### Information given
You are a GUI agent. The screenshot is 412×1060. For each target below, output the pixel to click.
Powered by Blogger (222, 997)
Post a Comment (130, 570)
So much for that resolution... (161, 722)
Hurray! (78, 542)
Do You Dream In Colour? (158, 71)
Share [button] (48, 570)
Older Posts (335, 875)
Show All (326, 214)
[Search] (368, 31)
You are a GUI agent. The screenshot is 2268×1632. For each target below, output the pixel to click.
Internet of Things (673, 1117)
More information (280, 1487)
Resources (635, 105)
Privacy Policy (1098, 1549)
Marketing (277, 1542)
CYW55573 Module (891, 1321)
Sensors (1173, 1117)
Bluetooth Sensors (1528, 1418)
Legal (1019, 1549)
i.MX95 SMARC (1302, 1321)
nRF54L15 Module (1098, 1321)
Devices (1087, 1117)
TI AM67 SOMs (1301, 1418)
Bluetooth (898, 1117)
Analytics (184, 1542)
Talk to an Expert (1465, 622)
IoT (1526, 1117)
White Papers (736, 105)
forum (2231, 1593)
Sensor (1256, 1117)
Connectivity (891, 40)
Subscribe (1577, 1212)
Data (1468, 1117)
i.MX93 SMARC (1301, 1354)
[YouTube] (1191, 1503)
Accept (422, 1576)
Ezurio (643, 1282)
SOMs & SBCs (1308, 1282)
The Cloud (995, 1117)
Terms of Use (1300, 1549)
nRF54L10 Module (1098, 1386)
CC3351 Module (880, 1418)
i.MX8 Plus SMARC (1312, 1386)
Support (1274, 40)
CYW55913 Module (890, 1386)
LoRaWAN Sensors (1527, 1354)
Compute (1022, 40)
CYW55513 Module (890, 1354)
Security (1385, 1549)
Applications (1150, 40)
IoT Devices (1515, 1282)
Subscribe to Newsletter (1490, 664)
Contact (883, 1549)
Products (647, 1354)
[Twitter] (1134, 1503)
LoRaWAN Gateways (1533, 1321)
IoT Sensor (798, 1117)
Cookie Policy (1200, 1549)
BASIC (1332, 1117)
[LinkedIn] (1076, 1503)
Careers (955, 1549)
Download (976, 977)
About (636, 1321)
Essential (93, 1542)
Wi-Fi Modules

### Activity
Look above for the line with "Legal (1019, 1549)" and the line with "Ezurio (643, 1282)", and reproduce exactly those two lines plus every line between, nothing more.

### Response area
Legal (1019, 1549)
i.MX95 SMARC (1302, 1321)
nRF54L15 Module (1098, 1321)
Devices (1087, 1117)
TI AM67 SOMs (1301, 1418)
Bluetooth (898, 1117)
Analytics (184, 1542)
Talk to an Expert (1465, 622)
IoT (1526, 1117)
White Papers (736, 105)
forum (2231, 1593)
Sensor (1256, 1117)
Connectivity (891, 40)
Subscribe (1577, 1212)
Data (1468, 1117)
i.MX93 SMARC (1301, 1354)
[YouTube] (1191, 1503)
Accept (422, 1576)
Ezurio (643, 1282)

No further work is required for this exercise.